А перед чиновником уже стояла молодая пара: муж и жена. Он говорил, она плакала. Он прерывал свою речь и утешал ее: «Что ж ты плачешь, Катя? Это ж ошибка, сейчас все выясним», — видно, слезы жены мучили его и мешали связно говорить.
— Здесь ошибка, господин начальник, — убежденно доказывал он. — Мы законные муж и жена. Вот документы. Мы — законные… Как же нас разлучать? Мы согласны ехать. Но как же врозь? Ведь мы законные… Ведь и ваш бог и наш: бог одинаково за закон брака… Об одном только просим: не разлучайте нас!
— Странно, странно, майн готт! — смеялся чиновник. — Но что же вам делать вместе в публичном доме? — И он хохотал, хлопая себя по бедрам, и, изнемогая от смеха, падал животом на стол.
Распахнулась дверь кабинета коменданта биржи, и оттуда вышвырнули комок крови и мяса. Комок шлепнулся об пол. Все в ужасе расступились. А комок корчился на полу и хрипел:
— Врешь! Врешь, не покорюсь!
И Тарас, сжимая свою суковатую палку, решал про себя: «Бить я себя не позволю! Лучше — смерть».
Но его и не собирались бить. Его пригласили, наконец, в кабинет коменданта, и сам комендант биржи вежливо поднялся ему навстречу. Тарас узнал в коменданте местного немца Штейна.
— Садитесь, господин Яценко, — пригласил комендант.
Тарас подумал, подумал и сел. Палку он поставил меж колен и оперся на нее.
— Вам пришлось ждать, Тарас Андреич? Извините меня. Дела!
— Ничего… — проворчал Тарас.
— Вы нам нужны, господин Яценко. Поэтому начну прямо с дела. Немецкое командование решило восстановить завод.
Тарас вздрогнул.
— Это грандиозная строительная задача. Мы с вами немолодые люди, мы отбросим политику в сторону. Для мастера нет политики, есть дело. Мы предлагаем вам дело, мастер. Вы будете сыты, ваша семья обеспечена…
— Я не мастер, — тихо ответил Тарас. — Я черный рабочий.
— Что? — удивленно уставился на него Штейн и расхохотался. — А, хорошая шутка! Я понимаю. Шутка мастера.
— Я черный рабочий! — строго повторил Тарас.
Штейн посмотрел на него и увидел упрямые, суровые стариковские складки у рта и острый подбородок, упершийся в палку.
— Руки! — вдруг закричал он исступленно. — Покажи руки, свинья!

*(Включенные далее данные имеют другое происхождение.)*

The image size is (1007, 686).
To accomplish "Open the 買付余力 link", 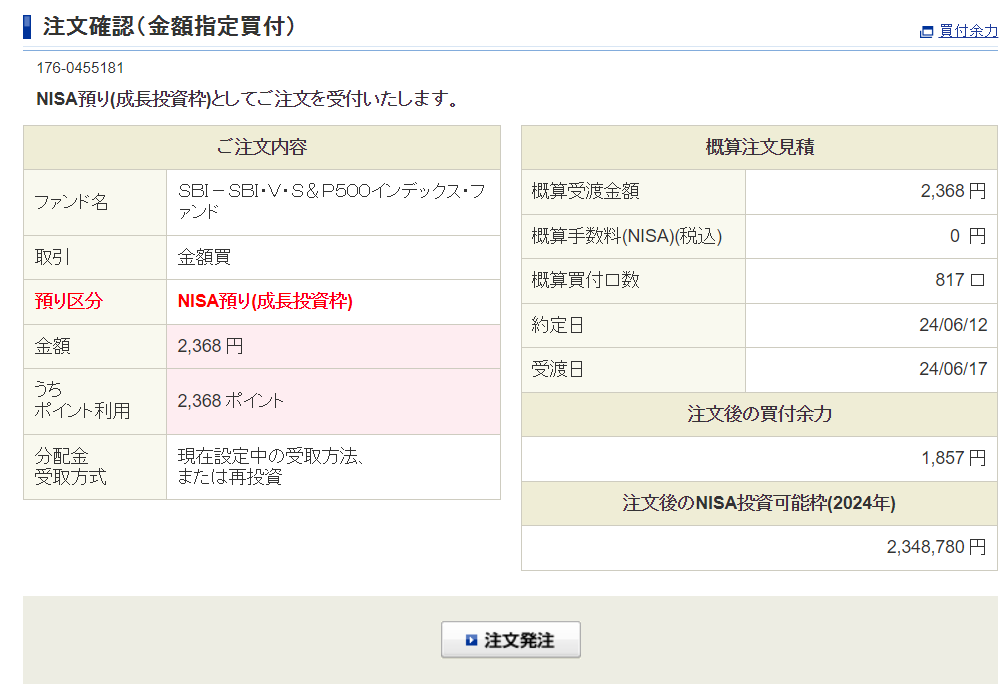I will (967, 31).
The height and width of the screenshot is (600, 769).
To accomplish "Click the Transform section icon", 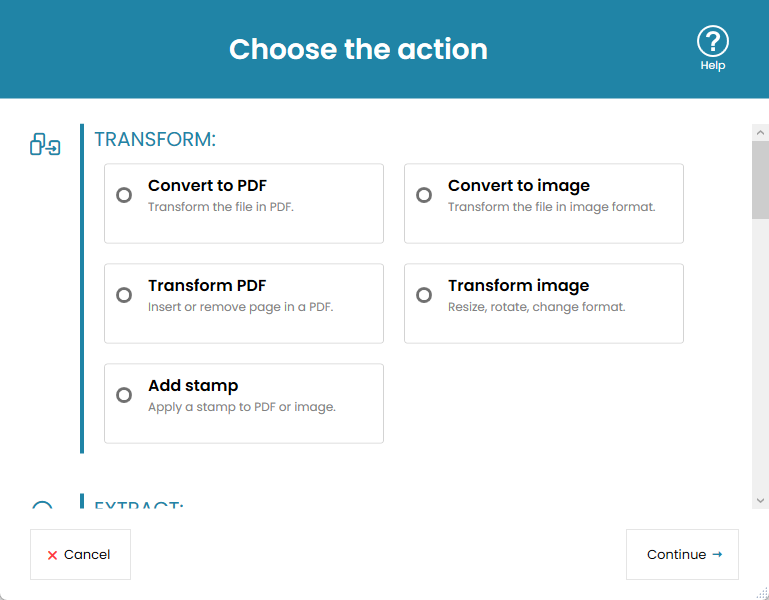I will coord(45,145).
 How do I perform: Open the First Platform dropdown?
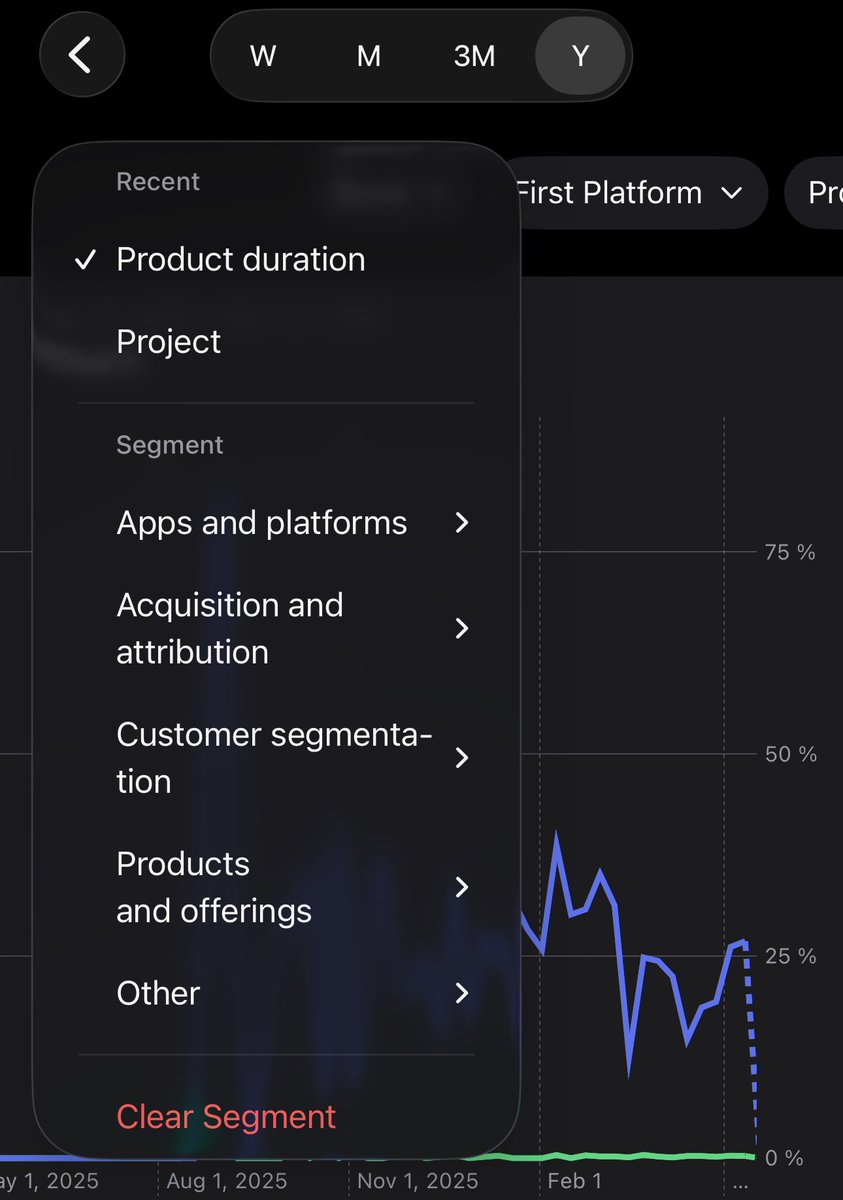click(x=630, y=193)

Тарас, усмехаясь, протянул ему свои руки. Сильные, жилистые руки в давних бугорках отвердевших мозолей, ладони, в которые навеки въелась железная пыль и машинное масло.
— Это чернорабочего руки? — крикнул Штейн. — Это руки мастера, господин Яценко. Это золотые руки. Им цены нет. Но Германия умеет ценить такие руки.

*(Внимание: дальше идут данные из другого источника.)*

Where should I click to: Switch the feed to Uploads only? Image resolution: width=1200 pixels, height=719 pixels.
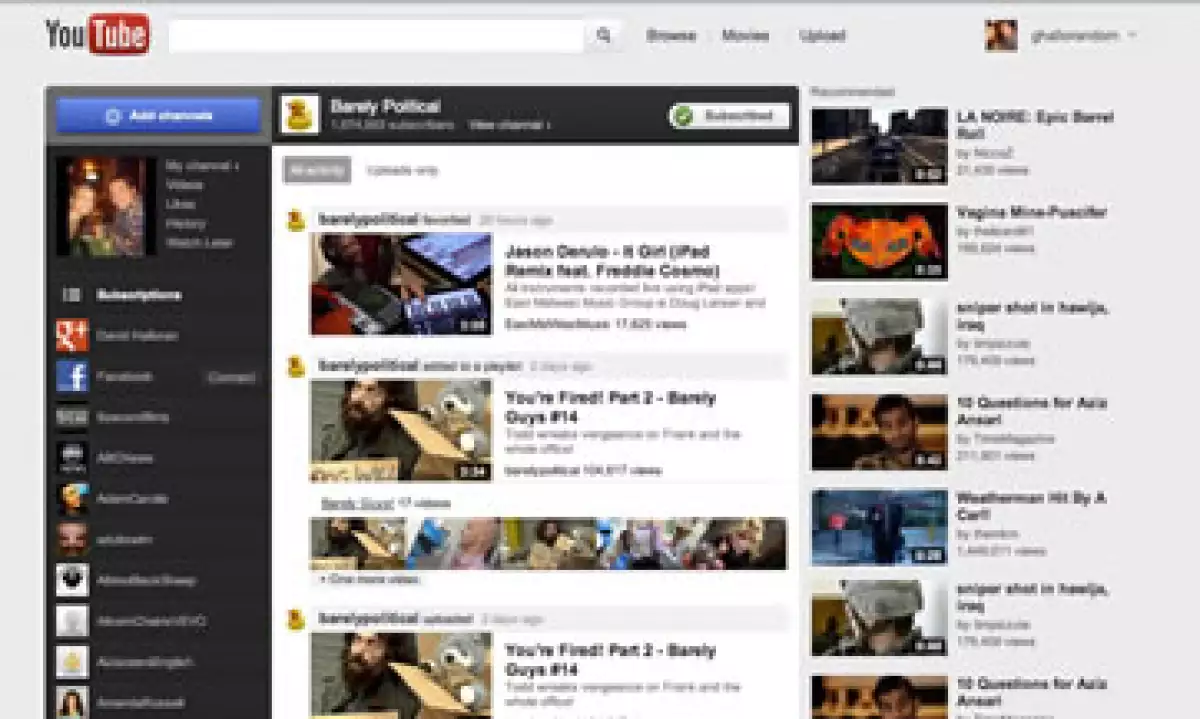(x=402, y=170)
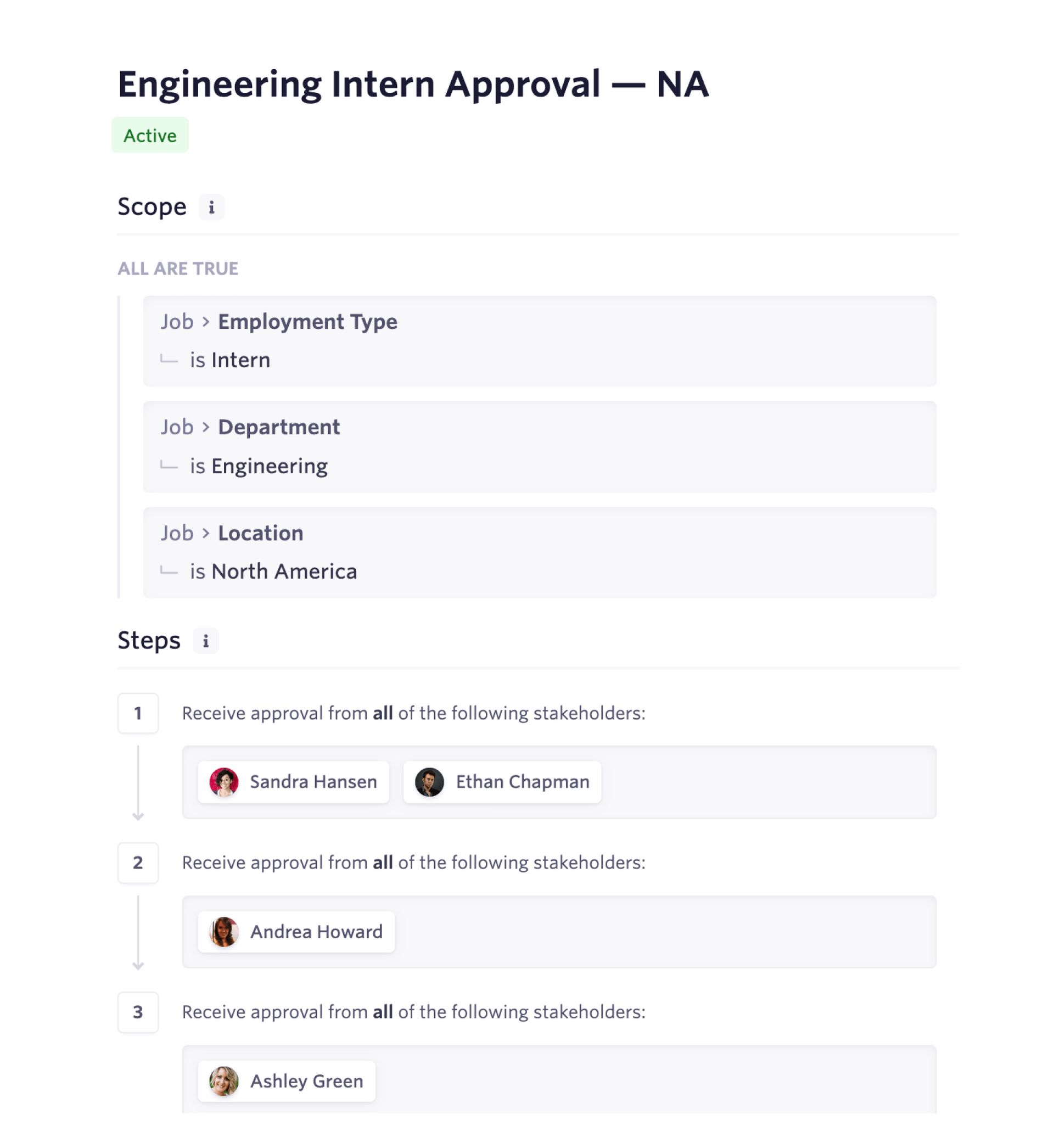Image resolution: width=1054 pixels, height=1148 pixels.
Task: Click Sandra Hansen's avatar photo
Action: pyautogui.click(x=224, y=782)

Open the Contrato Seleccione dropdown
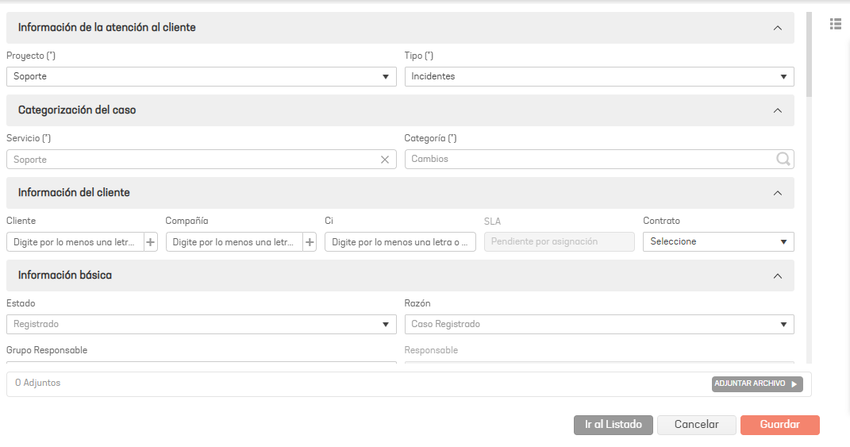pyautogui.click(x=718, y=242)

— Я черный рабочий! — опять повторил Тарас и встал, опираясь на палку.
Штейн тоже встал. Их взгляды скрестились. Штейн был здешний немец. Он хорошо понимал не только русский язык, но и русский взгляд.
— Хорошо! — задыхаясь, закричал он. — Чернорабочий? Отлично. Нам нужны и чернорабочие. Пойдешь чернорабочим. Не пойдешь — понесут. Будешь упираться — живым закопаем в землю.

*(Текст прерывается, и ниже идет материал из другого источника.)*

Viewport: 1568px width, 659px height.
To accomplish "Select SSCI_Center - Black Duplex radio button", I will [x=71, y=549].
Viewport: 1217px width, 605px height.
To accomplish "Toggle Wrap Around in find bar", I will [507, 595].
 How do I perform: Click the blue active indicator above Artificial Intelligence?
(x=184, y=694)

Штейн сдержал свое слово. Теперь каждое утро за Тарасом заходил полицейский гнать на работу. Тарас надевал какое-то тряпье, брал палку и выходил. Ни разу он не надел своей спецовки. — Я свой рабочий мундир не опозорю! — Полицейский обходил еще несколько квартир, пока не собиралась вся партия непокорных заводских стариков. Так, под конвоем, их и гнали через город. Так, под конвоем, пригоняли на завод.